But I admire your shutzpah for comparing Podunk Seattle to real cities like Paris and NYC. That always cracks me up.
Posted by Davy Jones on November 28, 2009 at 6:45 AM
Carollani 48
Even people who ride the bus or train every day still have cars, yo. How else are they going to go see their family in butt-fuck eastern washington? Let people have their cars, it's stupid to not plan for cars. If there's no parking then those residents will just pack more cars into the already ridiculously car-crowded area.
Posted by Carollani http://www.carollani.com/wordpress on November 28, 2009 at 10:04 AM
49
The city should require more off street parking for new buildings to help make more street parking available for those in older buildings.

Right or wrong, cars are not optional for most of us.
Posted by SeattleSeven on November 28, 2009 at 10:06 AM
Hernandez 50
I would never move into one of these dense, transit-oriented developments unless I could have a secure parking space, and I'd gladly pay for it. I drive on average one day a week, but I still want a secure place to store my vehicle. Many of us, as Carollani @48 points out, have family and other business that regularly requires us to venture to areas either not served or poorly served by public transportation.

Build the transit first, then we can start talking about capping parking requirements.
Posted by Hernandez on November 28, 2009 at 12:13 PM
51
@ all of you who gush over Paris & London & NYC & Berlin: it ain't going to happen.
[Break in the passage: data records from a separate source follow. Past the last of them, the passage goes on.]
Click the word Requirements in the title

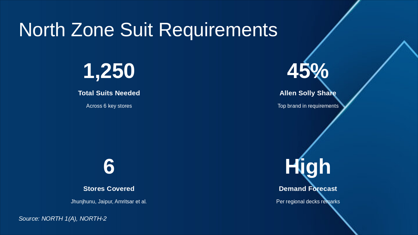pos(218,30)
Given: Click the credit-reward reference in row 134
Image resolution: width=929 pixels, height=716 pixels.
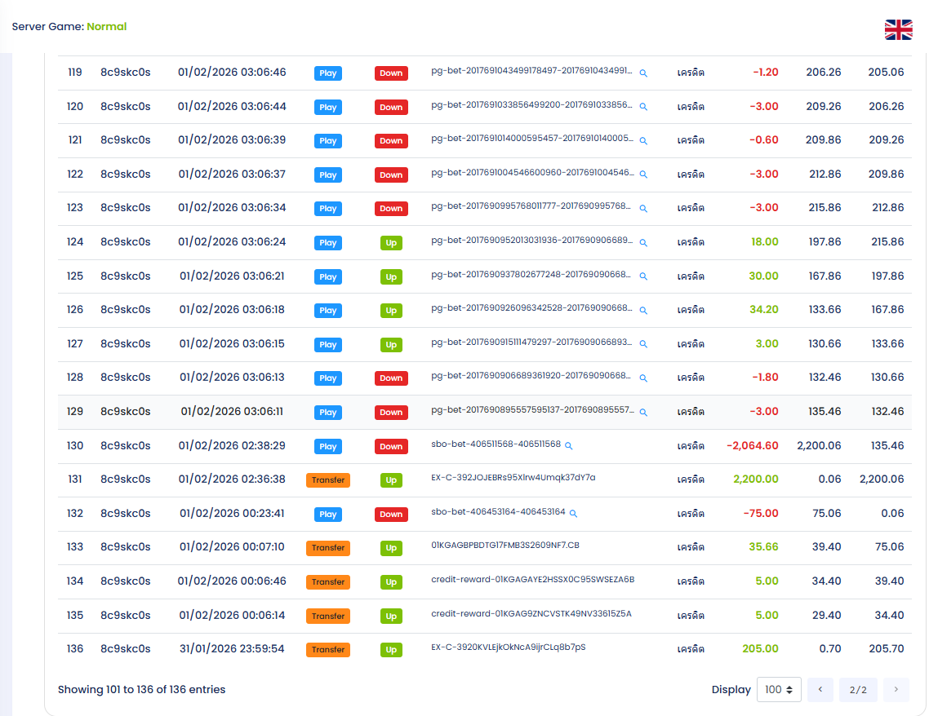Looking at the screenshot, I should tap(532, 580).
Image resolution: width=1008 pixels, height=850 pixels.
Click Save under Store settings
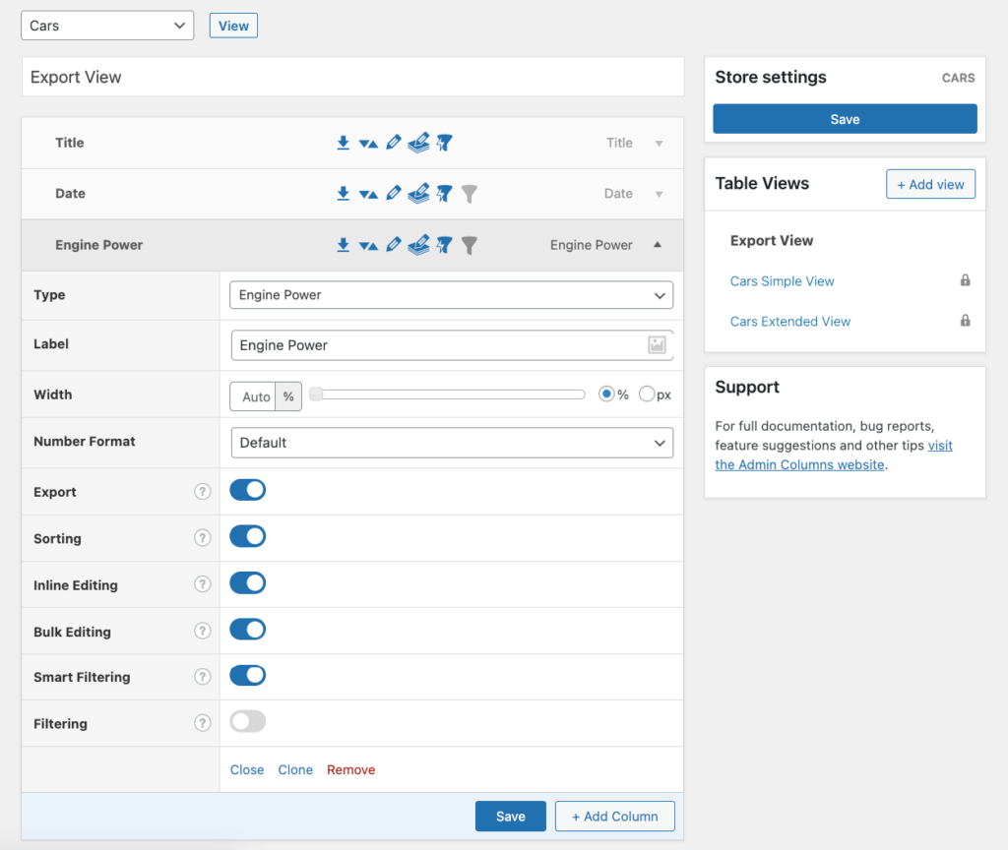844,119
Seattle will never be the political or financial capital of anywhere; the powers-that-be will never have the capital (or capitol) to tax the residents of Yakima, Colville, or Osoyoos to pay for gleaming shiny examples of public transit.

It's not the parking, though, that's the issue here. What's the mix of apartments, and will there be enough three bedroom apartments--or (more likely) will there be any at all? What are the local schools like?

Stranger readers often dismiss the vast blandness of the suburbs (and don't realize that Seattle's only about 1/3rd the population of King County), and they also don't realize that Seattle doesn't provide many options for a family with more than a single child (or perhaps an elderly in-law). It's just too difficult to find good housing and schools within city limits--Seattle, despite its boastful self-image, is just not a good city for everyone.
Posted by SDooDad on November 28, 2009 at 1:42 PM
52
Yes, folks who live in units such as these will take transit to work and back, in high proportions. Problem is, however, that after getting home in the evening, they may want/need to travel somewhere in their car. Or do so on the weekends.

Yes, it's still transit-oriented development and people take transit to work, but it's a leap from that to saying those residents won't have any car at all.

Yes, make provisions for electric car charging, for car-share parking, for bike racks and so forth, but even so I expect most projects like this will generate something in the order of 0.8 cars per dwelling unit. Those cars will either be accommodated in on-site parking or on the street. Take your choice.
Posted by Citizen R on November 28, 2009 at 2:51 PM
53
So long as I can pay for the privilege of underground parking within a few minute walk from my apartment, I wouldn't oppose Dominic's Nanny State prescription. However, because I have to drive for work (I'm an auditor), if you ban parking spaces in town, I'll live out of town, drive in, and inconveniently park in front of your place EVERY DAY. Your choice.
Posted by firewalkwithme on November 28, 2009 at 4:00 PM
Eric Arrr 54
Oh, @46 --

San Francisco is transit-oriented like Susan Hitchison is non-partisan. Seriously, I've lived & worked there.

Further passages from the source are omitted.